Help would be appericated. 
Cheers


----------



## Blackhiker (Dec 28, 2007)

I would suggest the spears. Since if you want to keep him alive then you shouldn't be charging into cc. Which means that the enemy will charge you and spears will give you three ranks to attack back with.


----------



## Cheese meister (Jun 5, 2010)

twin choppas get just as many attacks but gain s4 for the first urn of combat


----------



## Vaz (Mar 19, 2008)

No shields. Then again, that's only of use versus S3 range, and you're T4 anyway so should be safe.

Choppaz, always.
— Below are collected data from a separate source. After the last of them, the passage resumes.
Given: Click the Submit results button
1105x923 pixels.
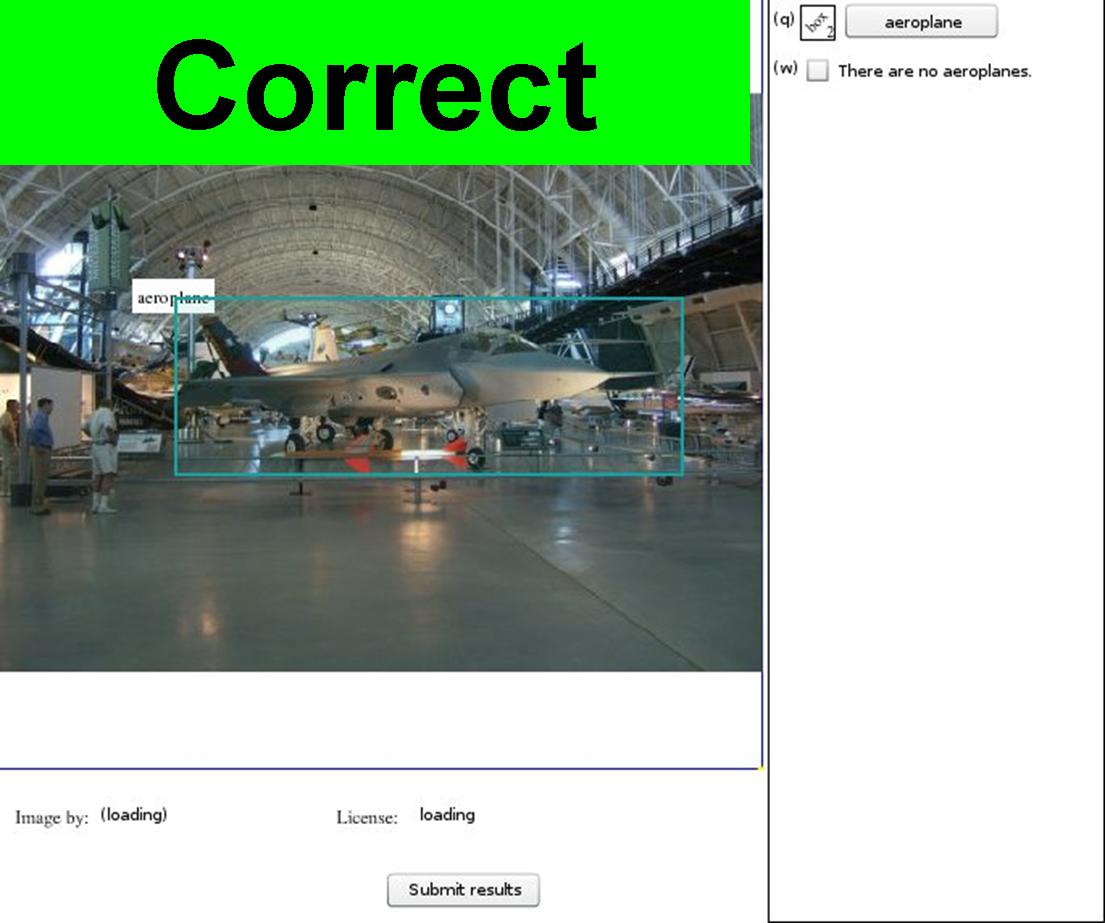Looking at the screenshot, I should pyautogui.click(x=463, y=890).
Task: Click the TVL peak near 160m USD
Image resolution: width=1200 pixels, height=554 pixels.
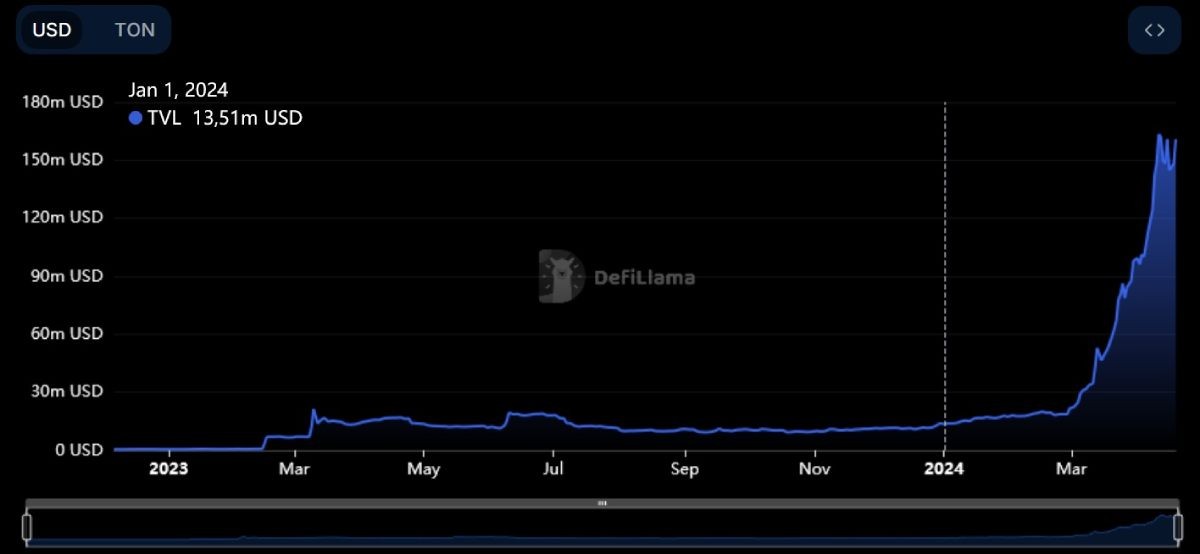Action: [x=1160, y=135]
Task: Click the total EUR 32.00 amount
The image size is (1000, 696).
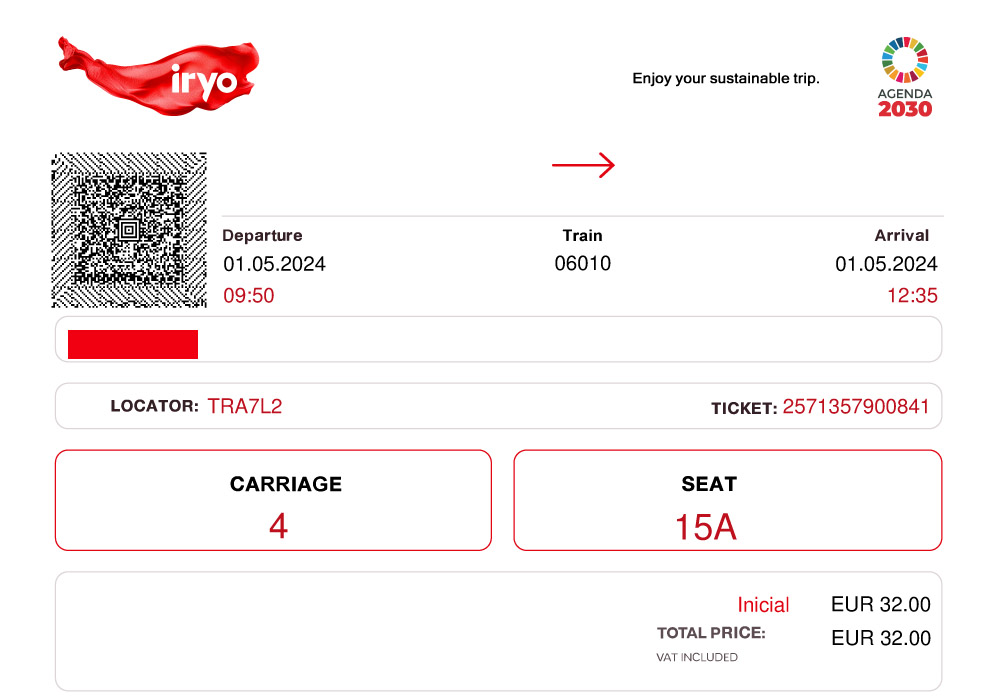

Savage Orcs also work better - +1 Attack, and Warpaint. they're infused with magic, if you need a reasoning.


----------



## CursedUNTILLDEATH (Apr 25, 2010)

Cheese meister said:


> twin choppas get just as many attacks but gain s4 for the first urn of combat


Wait, the army book says a choppa is a hand weapon that confers str4 on the first round of combat, it says choppas but i assume that still means just one will give you str4. Therefore, wouldnt the extra choppa, which counts as a additional hand weapon, give you the extra attck as well? Would someone clear this up please?

Thanks for the help guys i think i will use spears on the body guard.:victory:


----------



## Blackhiker (Dec 28, 2007)

CursedUNTILLDEATH said:


> Wait, the army book says a choppa is a hand weapon that confers str4 on the first round of combat, it says choppas but i assume that still means just one will give you str4. Therefore, wouldnt the extra choppa, which counts as a additional hand weapon, give you the extra attck as well? Would someone clear this up please?


yes the 2 choppas would grant an extra attack in cc, but supporting attackers only ever get 1 supporting attack, unless they are monstrous infantry. 

If you are looking for straight staying power then just make sure that they have shields and a choppa for the ward save and the str4 on first turn. I don't play O&G myself so I don't know if they can do this.


----------